**Data records:**
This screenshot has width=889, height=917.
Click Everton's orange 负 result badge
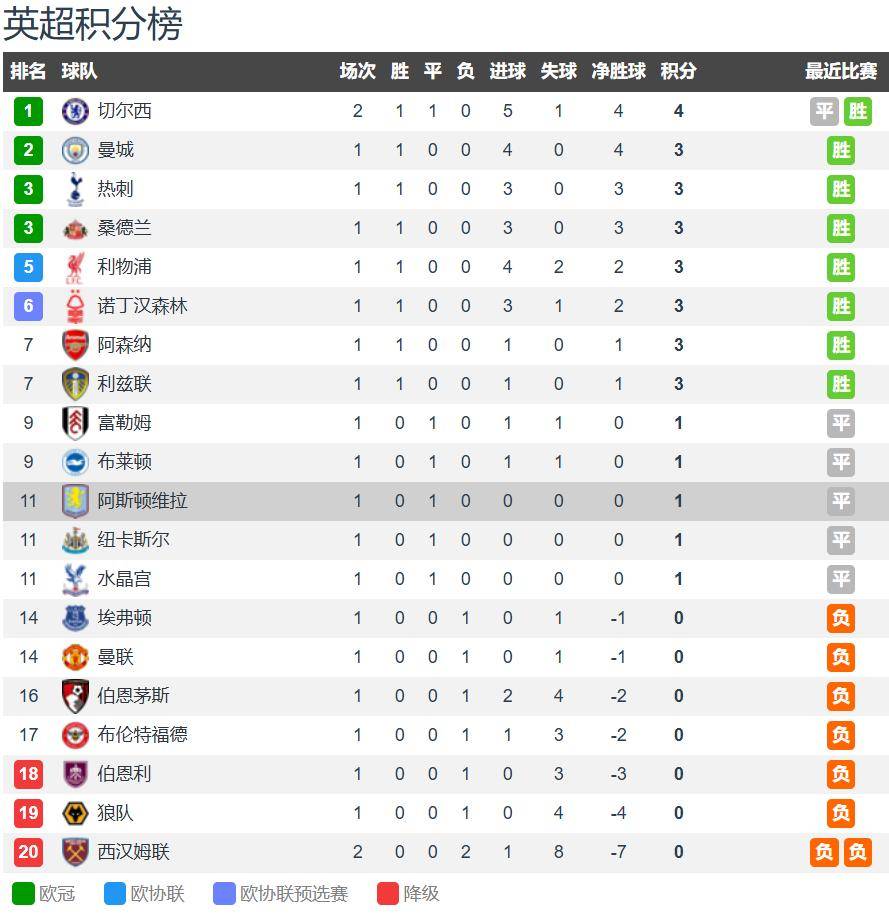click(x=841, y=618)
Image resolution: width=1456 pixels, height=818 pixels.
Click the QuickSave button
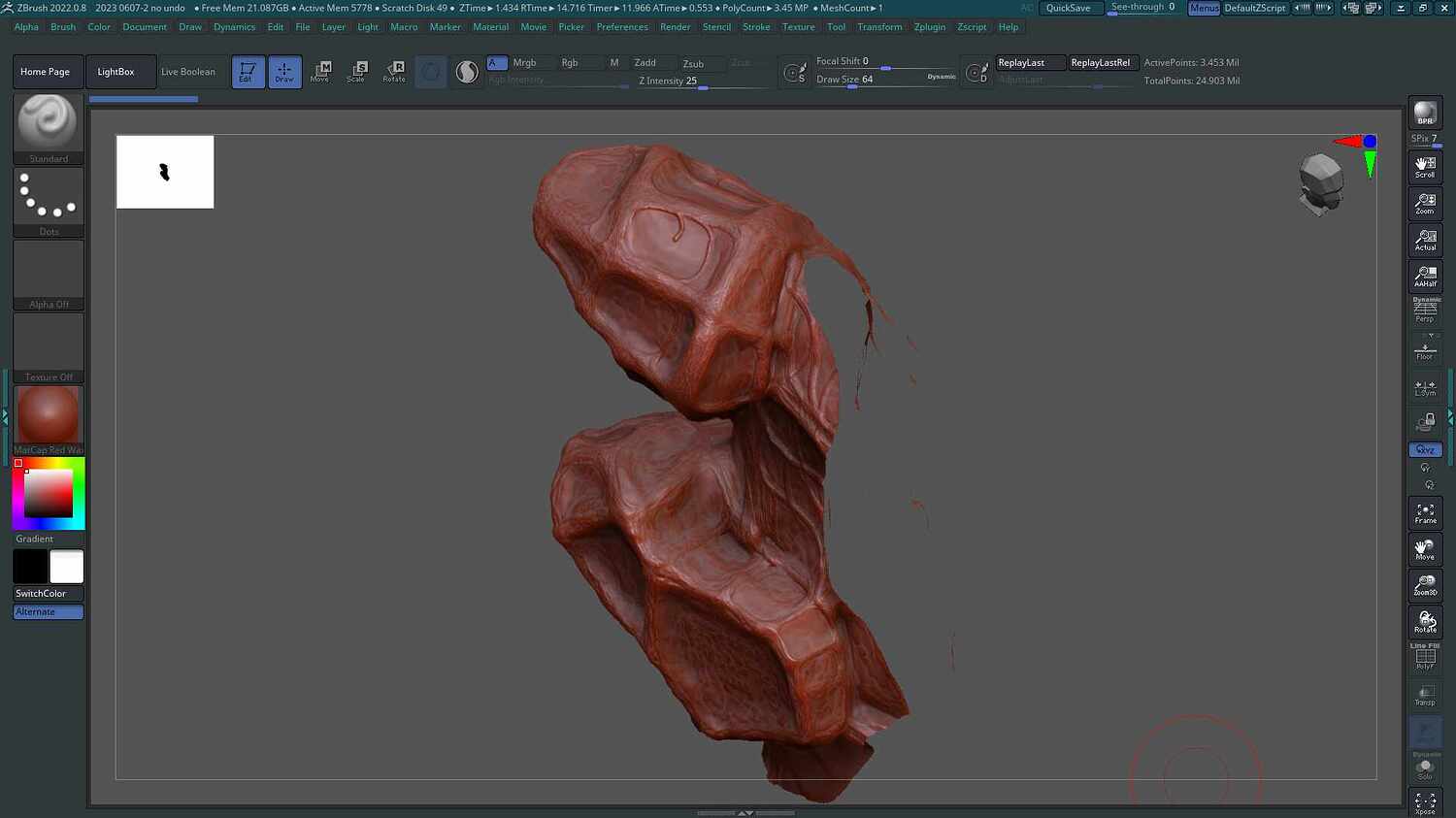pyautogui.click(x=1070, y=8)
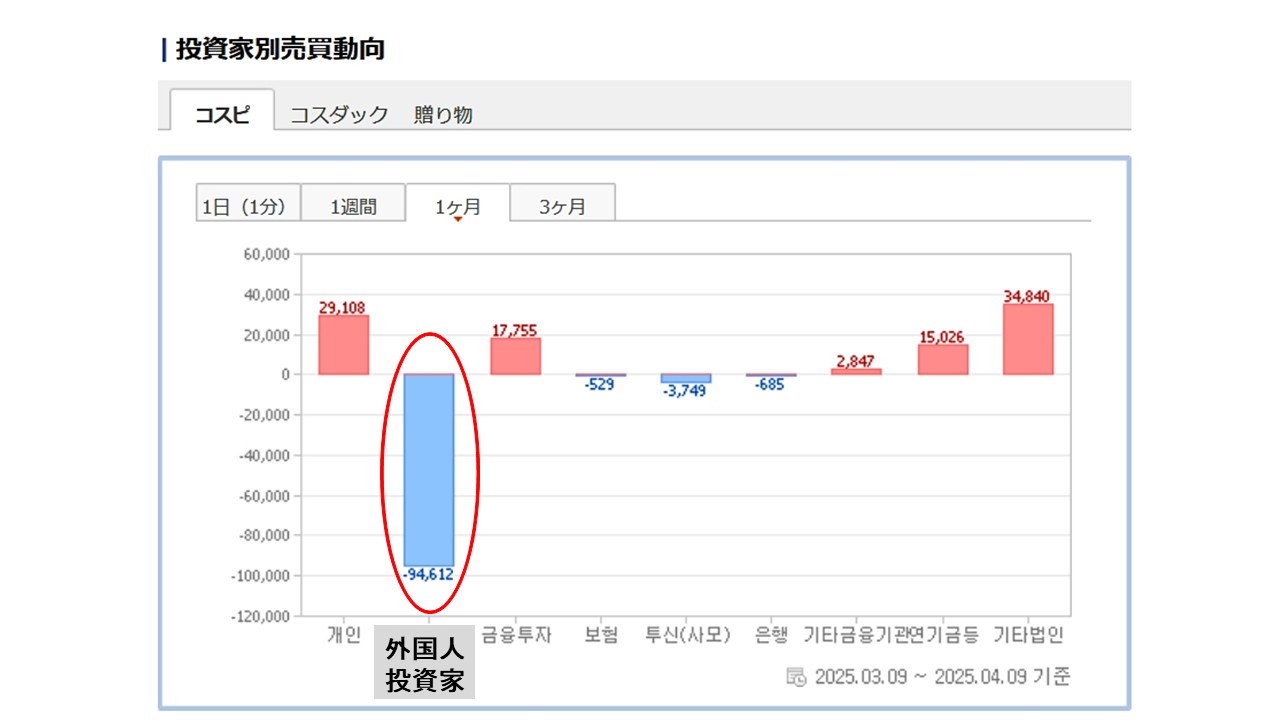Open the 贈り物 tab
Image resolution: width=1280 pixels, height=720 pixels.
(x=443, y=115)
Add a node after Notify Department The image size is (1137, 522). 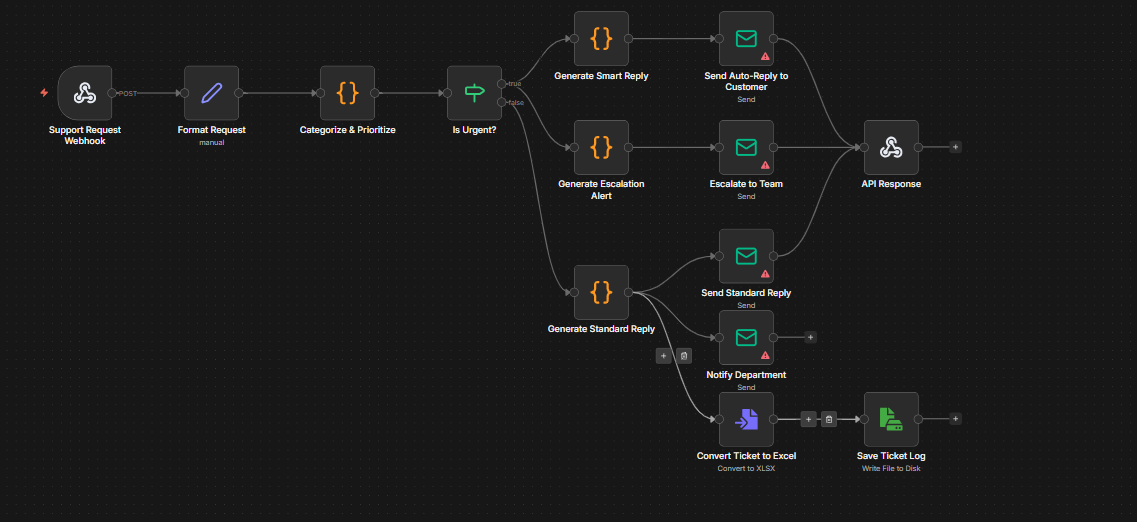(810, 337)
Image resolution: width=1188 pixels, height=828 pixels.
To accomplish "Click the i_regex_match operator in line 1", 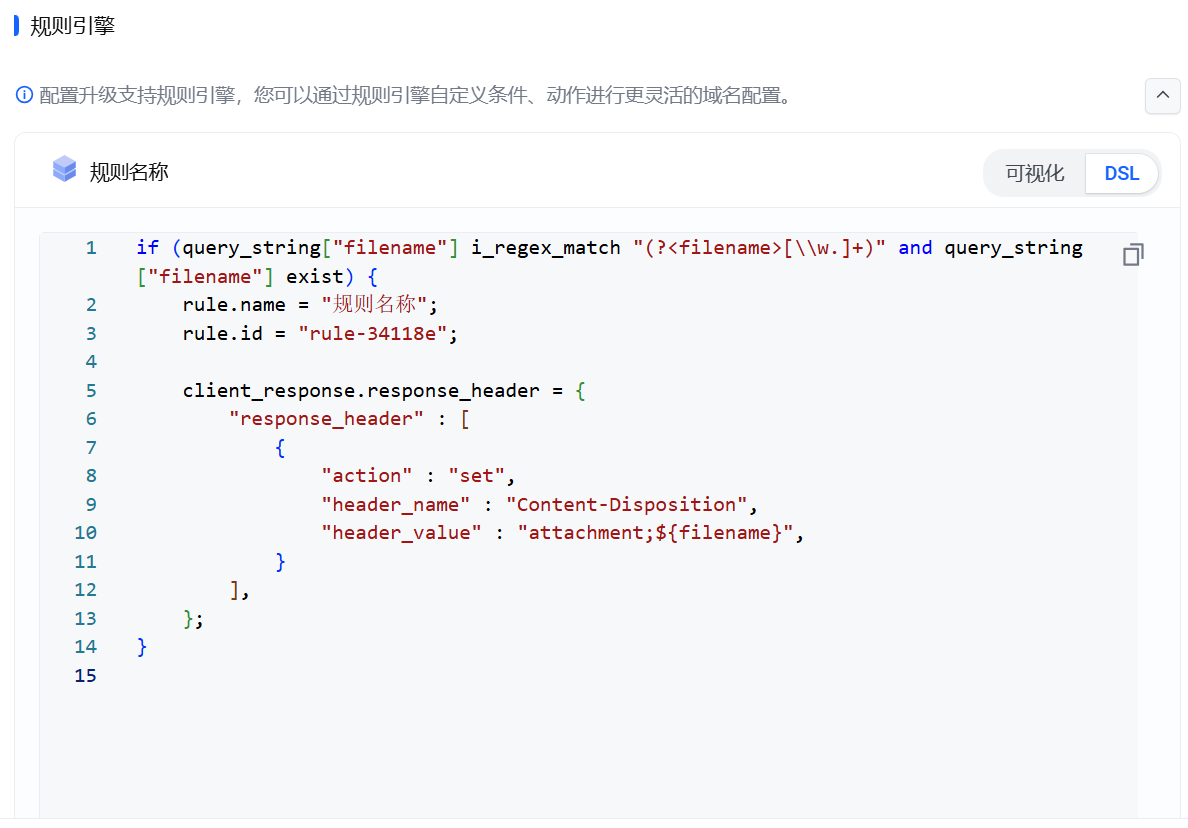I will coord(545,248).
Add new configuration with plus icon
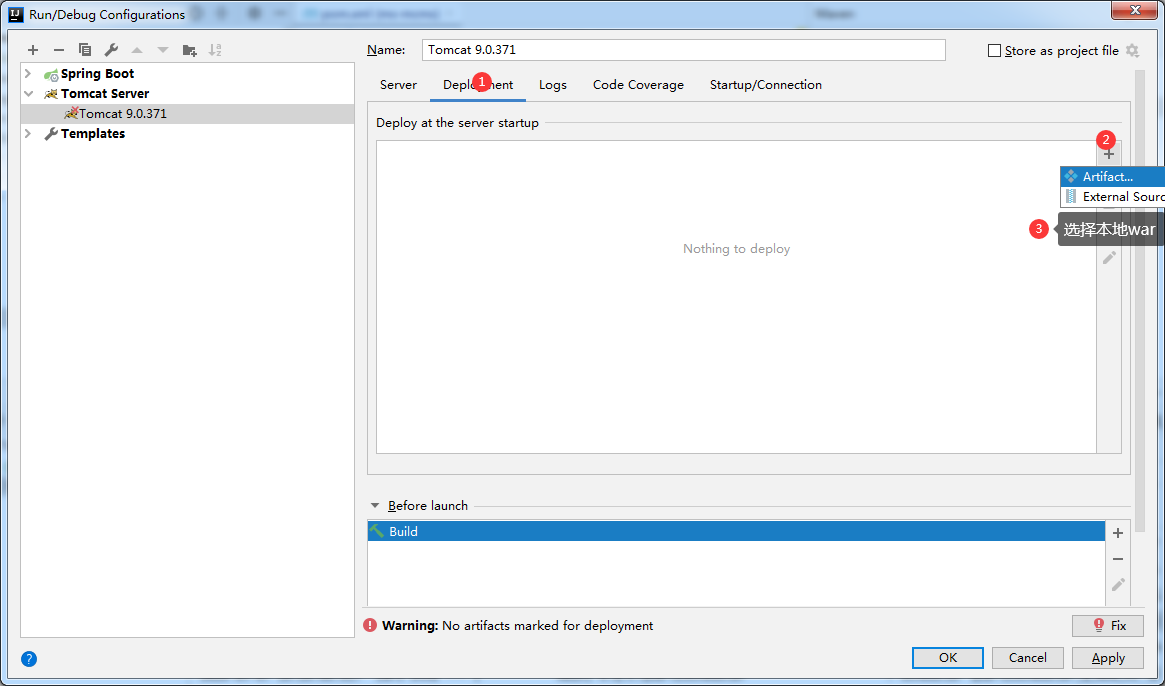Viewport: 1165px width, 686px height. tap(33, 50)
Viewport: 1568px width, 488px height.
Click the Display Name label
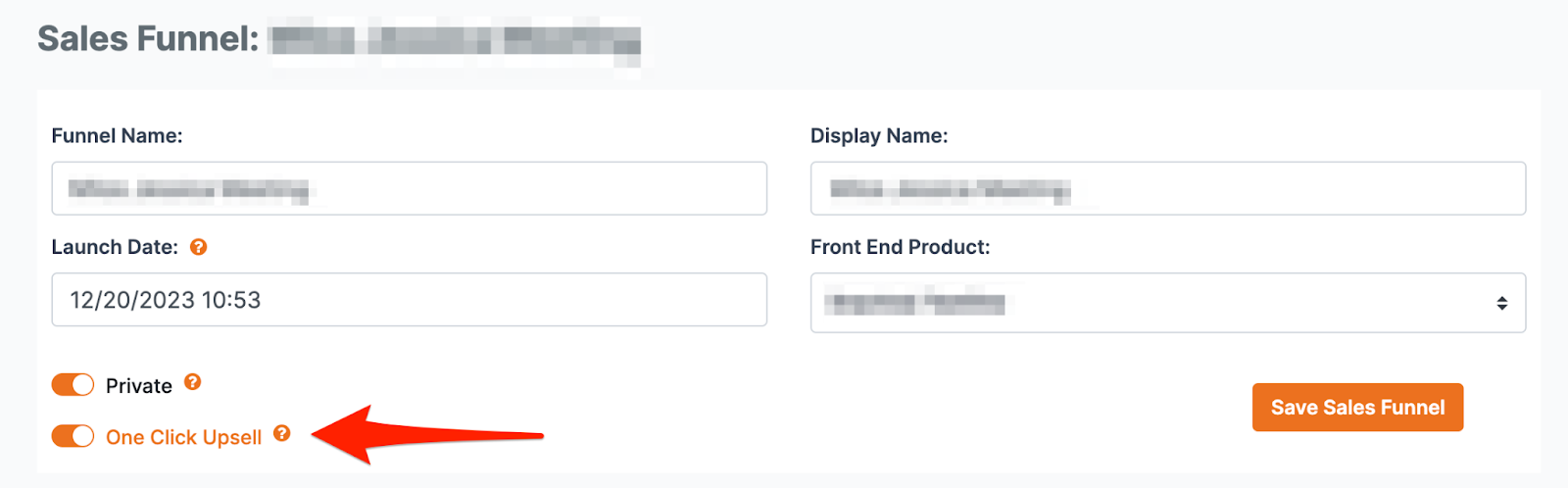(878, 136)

**Work required:** The expected output is the run of lines from the one containing "Viewport: 1568px width, 488px height." to the last line of the listing above, both included, word for word and free of pictures.

**Reply:**
Viewport: 1568px width, 488px height.
Click the Display Name label
(878, 136)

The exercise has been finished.